─── Provided entries

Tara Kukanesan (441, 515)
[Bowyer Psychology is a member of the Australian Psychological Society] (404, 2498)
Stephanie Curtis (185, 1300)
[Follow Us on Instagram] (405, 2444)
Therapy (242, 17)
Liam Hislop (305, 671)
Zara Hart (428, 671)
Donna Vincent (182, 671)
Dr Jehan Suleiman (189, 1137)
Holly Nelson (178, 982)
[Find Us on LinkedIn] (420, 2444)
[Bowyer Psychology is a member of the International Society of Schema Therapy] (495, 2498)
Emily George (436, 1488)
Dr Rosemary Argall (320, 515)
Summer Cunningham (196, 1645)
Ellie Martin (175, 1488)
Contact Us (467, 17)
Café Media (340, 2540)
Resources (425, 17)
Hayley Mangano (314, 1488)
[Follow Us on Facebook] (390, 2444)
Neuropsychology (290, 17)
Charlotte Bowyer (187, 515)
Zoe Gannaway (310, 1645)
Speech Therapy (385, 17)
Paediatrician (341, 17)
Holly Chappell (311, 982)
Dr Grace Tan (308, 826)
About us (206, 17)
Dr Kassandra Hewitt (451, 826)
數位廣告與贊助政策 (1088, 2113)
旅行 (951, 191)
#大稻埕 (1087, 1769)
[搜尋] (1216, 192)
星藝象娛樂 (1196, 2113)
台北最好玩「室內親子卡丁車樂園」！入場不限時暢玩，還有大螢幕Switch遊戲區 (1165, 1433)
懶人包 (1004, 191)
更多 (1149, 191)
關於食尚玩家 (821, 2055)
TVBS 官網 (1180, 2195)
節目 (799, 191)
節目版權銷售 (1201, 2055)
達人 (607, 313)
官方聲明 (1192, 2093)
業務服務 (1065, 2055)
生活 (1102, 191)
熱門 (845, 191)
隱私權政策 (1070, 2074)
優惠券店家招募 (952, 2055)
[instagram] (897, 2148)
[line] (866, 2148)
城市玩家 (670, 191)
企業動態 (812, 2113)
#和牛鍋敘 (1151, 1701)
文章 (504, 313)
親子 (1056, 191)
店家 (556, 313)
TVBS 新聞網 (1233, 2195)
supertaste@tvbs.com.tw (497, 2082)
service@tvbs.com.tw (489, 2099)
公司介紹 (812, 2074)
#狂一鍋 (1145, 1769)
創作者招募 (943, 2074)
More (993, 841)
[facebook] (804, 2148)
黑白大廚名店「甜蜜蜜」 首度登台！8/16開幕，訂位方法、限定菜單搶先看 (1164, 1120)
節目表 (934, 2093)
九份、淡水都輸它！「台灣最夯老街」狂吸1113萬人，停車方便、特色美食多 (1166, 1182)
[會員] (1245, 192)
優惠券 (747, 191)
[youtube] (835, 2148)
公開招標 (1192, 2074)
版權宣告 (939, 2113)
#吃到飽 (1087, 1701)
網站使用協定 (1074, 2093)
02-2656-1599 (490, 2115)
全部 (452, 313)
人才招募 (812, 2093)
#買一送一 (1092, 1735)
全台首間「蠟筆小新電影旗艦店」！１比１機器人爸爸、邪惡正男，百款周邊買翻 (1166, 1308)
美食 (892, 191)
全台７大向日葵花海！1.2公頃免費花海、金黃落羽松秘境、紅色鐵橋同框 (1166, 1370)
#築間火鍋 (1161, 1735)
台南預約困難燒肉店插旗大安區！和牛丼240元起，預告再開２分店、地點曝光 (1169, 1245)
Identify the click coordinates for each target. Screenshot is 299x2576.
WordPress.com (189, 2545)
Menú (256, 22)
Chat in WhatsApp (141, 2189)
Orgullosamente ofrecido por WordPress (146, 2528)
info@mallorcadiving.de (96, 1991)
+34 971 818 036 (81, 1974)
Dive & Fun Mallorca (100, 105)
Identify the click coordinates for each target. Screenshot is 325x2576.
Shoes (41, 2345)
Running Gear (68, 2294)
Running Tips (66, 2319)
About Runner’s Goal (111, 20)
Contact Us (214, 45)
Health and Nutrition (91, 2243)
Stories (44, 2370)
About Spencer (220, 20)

──────

§ Directions for this task
Set down the whole listing again, exactly as shown above.

§ Reply to the exercise
Tara Kukanesan (441, 515)
[Bowyer Psychology is a member of the Australian Psychological Society] (404, 2498)
Stephanie Curtis (185, 1300)
[Follow Us on Instagram] (405, 2444)
Therapy (242, 17)
Liam Hislop (305, 671)
Zara Hart (428, 671)
Donna Vincent (182, 671)
Dr Jehan Suleiman (189, 1137)
Holly Nelson (178, 982)
[Find Us on LinkedIn] (420, 2444)
[Bowyer Psychology is a member of the International Society of Schema Therapy] (495, 2498)
Emily George (436, 1488)
Dr Rosemary Argall (320, 515)
Summer Cunningham (196, 1645)
Ellie Martin (175, 1488)
Contact Us (467, 17)
Café Media (340, 2540)
Resources (425, 17)
Hayley Mangano (314, 1488)
[Follow Us on Facebook] (390, 2444)
Neuropsychology (290, 17)
Charlotte Bowyer (187, 515)
Zoe Gannaway (310, 1645)
Speech Therapy (385, 17)
Paediatrician (341, 17)
Holly Chappell (311, 982)
Dr Grace Tan (308, 826)
About us (206, 17)
Dr Kassandra Hewitt (451, 826)
數位廣告與贊助政策 (1088, 2113)
旅行 (951, 191)
#大稻埕 (1087, 1769)
[搜尋] (1216, 192)
星藝象娛樂 (1196, 2113)
台北最好玩「室內親子卡丁車樂園」！入場不限時暢玩，還有大螢幕Switch遊戲區 (1165, 1433)
懶人包 (1004, 191)
更多 (1149, 191)
關於食尚玩家 (821, 2055)
TVBS 官網 (1180, 2195)
節目 (799, 191)
節目版權銷售 (1201, 2055)
達人 (607, 313)
官方聲明 (1192, 2093)
業務服務 (1065, 2055)
生活 (1102, 191)
熱門 (845, 191)
隱私權政策 (1070, 2074)
優惠券店家招募 (952, 2055)
[instagram] (897, 2148)
[line] (866, 2148)
城市玩家 (670, 191)
企業動態 (812, 2113)
#和牛鍋敘 (1151, 1701)
文章 (504, 313)
親子 (1056, 191)
店家 (556, 313)
TVBS 新聞網 (1233, 2195)
supertaste@tvbs.com.tw (497, 2082)
service@tvbs.com.tw (489, 2099)
公司介紹 (812, 2074)
#狂一鍋 (1145, 1769)
創作者招募 (943, 2074)
More (993, 841)
[facebook] (804, 2148)
黑白大廚名店「甜蜜蜜」 首度登台！8/16開幕，訂位方法、限定菜單搶先看 (1164, 1120)
節目表 (934, 2093)
九份、淡水都輸它！「台灣最夯老街」狂吸1113萬人，停車方便、特色美食多 (1166, 1182)
[會員] (1245, 192)
優惠券 (747, 191)
[youtube] (835, 2148)
公開招標 (1192, 2074)
版權宣告 (939, 2113)
#吃到飽 (1087, 1701)
網站使用協定 (1074, 2093)
02-2656-1599 (490, 2115)
全部 (452, 313)
人才招募 (812, 2093)
#買一送一 (1092, 1735)
全台首間「蠟筆小新電影旗艦店」！１比１機器人爸爸、邪惡正男，百款周邊買翻 (1166, 1308)
美食 (892, 191)
全台７大向日葵花海！1.2公頃免費花海、金黃落羽松秘境、紅色鐵橋同框 (1166, 1370)
#築間火鍋 (1161, 1735)
台南預約困難燒肉店插旗大安區！和牛丼240元起，預告再開２分店、地點曝光 (1169, 1245)
Identify the click coordinates for each target. Screenshot is 299x2576.
WordPress.com (189, 2545)
Menú (256, 22)
Chat in WhatsApp (141, 2189)
Orgullosamente ofrecido por WordPress (146, 2528)
info@mallorcadiving.de (96, 1991)
+34 971 818 036 (81, 1974)
Dive & Fun Mallorca (100, 105)
Identify the click coordinates for each target. Screenshot is 325x2576.
Shoes (41, 2345)
Running Gear (68, 2294)
Running Tips (66, 2319)
About Runner’s Goal (111, 20)
Contact Us (214, 45)
Health and Nutrition (91, 2243)
Stories (44, 2370)
About Spencer (220, 20)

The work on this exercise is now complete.